Cancer-associated systemic inflammation is strongly linked with poor disease outcome in cancer patients. One of the long-standing research lines in my lab is focused on how primary mammary tumors hijack the immune system to facilitate metastatic spread. Utilizing mouse tumor models that faithfully recapitulate human breast tumorigenesis, we discovered how mammary tumors induce a systemic inflammatory response involving gamma delta T cells and immunosuppressive neutrophils that facilitate metastasis formation (Coffelt et al. Nature 2015; Kersten et al. Oncoimmunology 2017). More recently, we became interested in studying the mechanisms underlying the inter-patient heterogeneity in composition and activation status of the immune landscape. To determine how systemic neutrophilic inflammation is influenced by genetic aberrations in mammary tumors, we collaborated with Prof. Jos Jonkers and utilized a panel of 16 genetically engineered mouse tumor models (GEMMs) for breast cancer that harbor different tissue-specific mutations. We revealed that loss of p53 in breast cancer cells drives pro-metastatic systemic neutrophilic inflammation in a Wnt-dependent manner (Wellenstein et al. Nature 2019), illustrating that common genetic drivers of breast cancer influence the crosstalk with the immune system. We are currently extending this research to other genetic drivers of breast cancer. These insights will set the stage for tailoring immunomodulatory therapies to the DNA code of tumors of individual patients.
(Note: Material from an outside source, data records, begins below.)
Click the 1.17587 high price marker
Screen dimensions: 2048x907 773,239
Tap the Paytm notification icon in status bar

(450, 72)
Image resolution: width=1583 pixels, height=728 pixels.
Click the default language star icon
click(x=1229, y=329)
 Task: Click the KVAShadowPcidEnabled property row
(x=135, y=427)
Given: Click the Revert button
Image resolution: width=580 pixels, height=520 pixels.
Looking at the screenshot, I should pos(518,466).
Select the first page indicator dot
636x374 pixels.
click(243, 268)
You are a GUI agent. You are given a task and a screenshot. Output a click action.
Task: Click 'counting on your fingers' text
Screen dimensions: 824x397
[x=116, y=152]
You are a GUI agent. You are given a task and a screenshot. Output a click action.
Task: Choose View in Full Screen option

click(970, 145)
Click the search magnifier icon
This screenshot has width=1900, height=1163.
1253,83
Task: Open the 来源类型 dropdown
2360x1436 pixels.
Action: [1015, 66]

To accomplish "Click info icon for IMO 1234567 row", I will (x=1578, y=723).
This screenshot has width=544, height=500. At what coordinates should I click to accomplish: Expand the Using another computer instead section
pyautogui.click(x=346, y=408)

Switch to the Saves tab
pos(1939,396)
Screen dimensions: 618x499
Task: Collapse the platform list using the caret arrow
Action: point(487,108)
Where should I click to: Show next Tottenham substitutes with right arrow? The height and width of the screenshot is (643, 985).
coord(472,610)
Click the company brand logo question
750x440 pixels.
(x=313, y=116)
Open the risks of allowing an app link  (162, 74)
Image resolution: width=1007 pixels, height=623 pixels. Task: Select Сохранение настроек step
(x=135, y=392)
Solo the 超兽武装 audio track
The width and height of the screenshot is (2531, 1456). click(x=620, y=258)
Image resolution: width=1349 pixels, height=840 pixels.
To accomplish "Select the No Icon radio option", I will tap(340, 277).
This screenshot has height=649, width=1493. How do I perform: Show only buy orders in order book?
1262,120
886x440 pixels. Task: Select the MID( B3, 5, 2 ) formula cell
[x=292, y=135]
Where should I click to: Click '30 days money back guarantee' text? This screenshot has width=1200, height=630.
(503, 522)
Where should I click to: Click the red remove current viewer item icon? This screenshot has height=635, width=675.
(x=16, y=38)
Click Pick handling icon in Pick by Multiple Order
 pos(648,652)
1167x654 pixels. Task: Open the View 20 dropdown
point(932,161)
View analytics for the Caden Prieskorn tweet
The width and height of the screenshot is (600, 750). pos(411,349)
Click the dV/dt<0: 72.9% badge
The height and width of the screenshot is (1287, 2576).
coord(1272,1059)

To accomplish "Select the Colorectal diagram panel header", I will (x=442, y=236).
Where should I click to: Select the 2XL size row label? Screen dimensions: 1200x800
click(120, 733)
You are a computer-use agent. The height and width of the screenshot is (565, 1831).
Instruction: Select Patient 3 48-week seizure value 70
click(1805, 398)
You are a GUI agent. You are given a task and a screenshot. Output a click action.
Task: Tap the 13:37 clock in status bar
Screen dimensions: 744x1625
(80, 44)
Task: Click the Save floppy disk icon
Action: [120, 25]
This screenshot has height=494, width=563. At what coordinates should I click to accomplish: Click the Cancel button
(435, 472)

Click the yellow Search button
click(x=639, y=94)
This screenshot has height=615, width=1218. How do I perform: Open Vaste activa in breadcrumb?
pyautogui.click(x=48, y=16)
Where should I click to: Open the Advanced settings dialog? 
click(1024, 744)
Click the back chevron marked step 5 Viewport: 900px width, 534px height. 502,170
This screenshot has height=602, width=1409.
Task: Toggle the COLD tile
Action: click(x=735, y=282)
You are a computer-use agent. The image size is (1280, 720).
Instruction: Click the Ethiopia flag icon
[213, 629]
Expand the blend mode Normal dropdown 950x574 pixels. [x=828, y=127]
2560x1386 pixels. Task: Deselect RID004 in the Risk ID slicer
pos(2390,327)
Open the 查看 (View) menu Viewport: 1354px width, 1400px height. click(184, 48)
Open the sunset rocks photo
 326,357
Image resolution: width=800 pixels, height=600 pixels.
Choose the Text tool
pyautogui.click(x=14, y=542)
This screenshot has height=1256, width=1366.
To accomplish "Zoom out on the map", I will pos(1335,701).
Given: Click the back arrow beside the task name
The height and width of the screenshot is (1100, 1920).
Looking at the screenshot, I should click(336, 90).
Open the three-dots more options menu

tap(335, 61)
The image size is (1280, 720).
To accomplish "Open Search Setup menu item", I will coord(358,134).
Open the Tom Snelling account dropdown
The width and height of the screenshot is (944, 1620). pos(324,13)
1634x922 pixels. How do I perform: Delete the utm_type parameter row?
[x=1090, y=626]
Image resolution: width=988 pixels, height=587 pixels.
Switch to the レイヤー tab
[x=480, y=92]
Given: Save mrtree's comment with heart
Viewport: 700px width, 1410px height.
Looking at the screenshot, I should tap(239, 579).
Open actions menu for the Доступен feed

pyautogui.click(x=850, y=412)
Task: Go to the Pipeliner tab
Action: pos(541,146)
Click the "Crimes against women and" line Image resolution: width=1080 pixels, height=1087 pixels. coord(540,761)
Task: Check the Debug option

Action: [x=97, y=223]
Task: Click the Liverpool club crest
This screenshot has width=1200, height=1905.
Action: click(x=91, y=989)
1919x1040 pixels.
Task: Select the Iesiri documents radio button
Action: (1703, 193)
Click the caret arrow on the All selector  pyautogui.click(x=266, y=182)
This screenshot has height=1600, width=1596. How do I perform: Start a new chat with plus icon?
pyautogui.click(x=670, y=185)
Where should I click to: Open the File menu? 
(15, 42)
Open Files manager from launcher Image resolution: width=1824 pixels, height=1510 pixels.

There is a growing realization that the immune system influences the success of cancer therapies, however, the exact underlying mechanisms are largely unknown. My lab studies the involvement of tumor-associated myeloid immune cells on the efficacy of chemo- and immuno-therapy response in breast cancer. While the adaptive immune system does not affect the outcome of chemotherapy against de novo mammary tumors in our preclinical mouse mammary tumor models (Ciampricotti et al. Nature Medicine 2012), we discovered that therapeutic targeting of macrophages improves chemotherapy response by unleashing type I IFN signaling. Simultaneous elimination of immunosuppressive neutrophils was required to engage an efficacious anti-tumor immune response that further improved therapeutic benefit of cisplatin (Salvagno et al. Nature Cell Biology 2019). We are currently evaluating whether the success of immune checkpoint inhibition in metastatic breast cancer can be improved by relieving tumor-induced immunosuppression. By gaining mechanistic insights into the involvement of the immune system in anti-cancer therapies, we aim to contribute to the rational design of effective immunomodulatory strategies to fight breast cancer
Besides our preclinical research activities, my team closely collaborates with medical oncologist and researcher Marleen Kok (NKI/AVL) to comprehensively profile the peripheral immune landscape of breast cancer patients treated with immune checkpoint inhibitors, with the aim to identify immune-parameters associated with immunotherapy response and to gain a deeper understanding of the complex cancer-immune crosstalk in breast cancer patients.